** EXERCISE BRIEF **
Could you set down the lines below, from the one containing "Task: Clear the S3 search field" through the final line, exactly as written?

** DATASET RECORDS **
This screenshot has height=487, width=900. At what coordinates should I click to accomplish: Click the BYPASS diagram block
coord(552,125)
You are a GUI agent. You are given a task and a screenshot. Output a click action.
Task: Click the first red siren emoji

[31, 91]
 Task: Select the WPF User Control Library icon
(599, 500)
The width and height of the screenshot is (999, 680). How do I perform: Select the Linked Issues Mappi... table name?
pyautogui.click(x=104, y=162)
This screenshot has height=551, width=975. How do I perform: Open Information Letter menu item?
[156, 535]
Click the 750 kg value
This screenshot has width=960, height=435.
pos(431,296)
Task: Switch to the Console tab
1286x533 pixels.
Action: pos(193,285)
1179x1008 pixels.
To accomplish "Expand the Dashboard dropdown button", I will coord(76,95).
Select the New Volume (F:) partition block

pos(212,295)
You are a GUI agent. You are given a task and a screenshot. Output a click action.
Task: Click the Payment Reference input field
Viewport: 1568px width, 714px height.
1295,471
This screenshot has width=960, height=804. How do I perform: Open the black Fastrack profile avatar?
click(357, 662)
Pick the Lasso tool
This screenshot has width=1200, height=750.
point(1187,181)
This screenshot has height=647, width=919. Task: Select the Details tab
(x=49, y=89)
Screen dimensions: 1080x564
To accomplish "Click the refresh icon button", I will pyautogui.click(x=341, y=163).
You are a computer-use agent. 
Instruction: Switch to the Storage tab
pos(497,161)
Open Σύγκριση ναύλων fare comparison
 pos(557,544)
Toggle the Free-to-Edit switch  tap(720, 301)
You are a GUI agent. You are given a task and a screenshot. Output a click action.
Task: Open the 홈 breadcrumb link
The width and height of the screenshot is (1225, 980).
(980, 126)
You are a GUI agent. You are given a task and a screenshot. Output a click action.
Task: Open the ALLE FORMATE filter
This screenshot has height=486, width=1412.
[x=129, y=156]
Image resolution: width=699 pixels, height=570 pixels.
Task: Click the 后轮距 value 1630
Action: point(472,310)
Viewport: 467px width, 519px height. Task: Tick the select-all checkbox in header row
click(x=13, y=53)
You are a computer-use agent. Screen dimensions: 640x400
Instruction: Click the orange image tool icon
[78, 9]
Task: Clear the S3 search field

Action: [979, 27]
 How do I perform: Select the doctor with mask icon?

** WRITTEN RESPONSE **
Task: Clear the S3 search field

Action: [979, 27]
 How do I perform: Select the doctor with mask icon?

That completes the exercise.